I'm just guessing, but I suspect this isn't true. Since you reference '[json count]', it looks like 'json' is actually a NSArray, and I bet it's an array of NSDictionary objects. (That's the sort of thing you would normally get back from [NSJSONSerialization JSONObjectWithData:…].
If you send a '[valueForKeyPath: @"name"]' message to a NSArray, it actually tries sending a 'name' message to each element of the array, for reasons that have nothing to do with JSON. If the array elements are dictionaries, that will retrieve the value for key "name" from the dictionary. The results are combined into a new NSArray containing the names.
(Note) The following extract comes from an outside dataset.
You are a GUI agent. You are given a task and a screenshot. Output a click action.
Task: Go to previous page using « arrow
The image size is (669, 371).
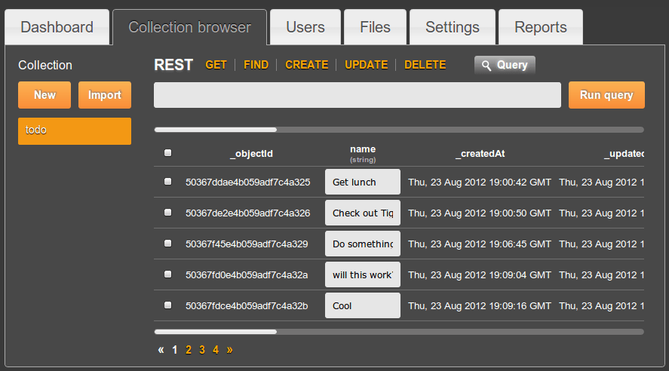pos(161,350)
If I'm right, your code should actually look something like this:
for(int i = 0; i<[json count]; i++)
{
NSDictionary* j = [json objectAtIndex: i];
gg *ob = [[gg alloc] init];
ob.id = [j objectForKey: @"id"];
ob.name = [j objectForKey: @"name"];
ob.age = [j objectForKey: @"age"];
[self.arrayObj addObject: ob];
}
Actually, it would be even better to "modernize" your syntax, and rewrite in this equivalent form:
for(NSUInteger i = 0; i<json.count; i++)
{
NSDictionary* j = json [i];
gg *ob = [[gg alloc] init];
ob.id = j [@"id"];
ob.name = j [@"name"];
ob.age = j [@"age"];
[self.arrayObj addObject: ob];
}
It means exactly the same thing, but it's more readable.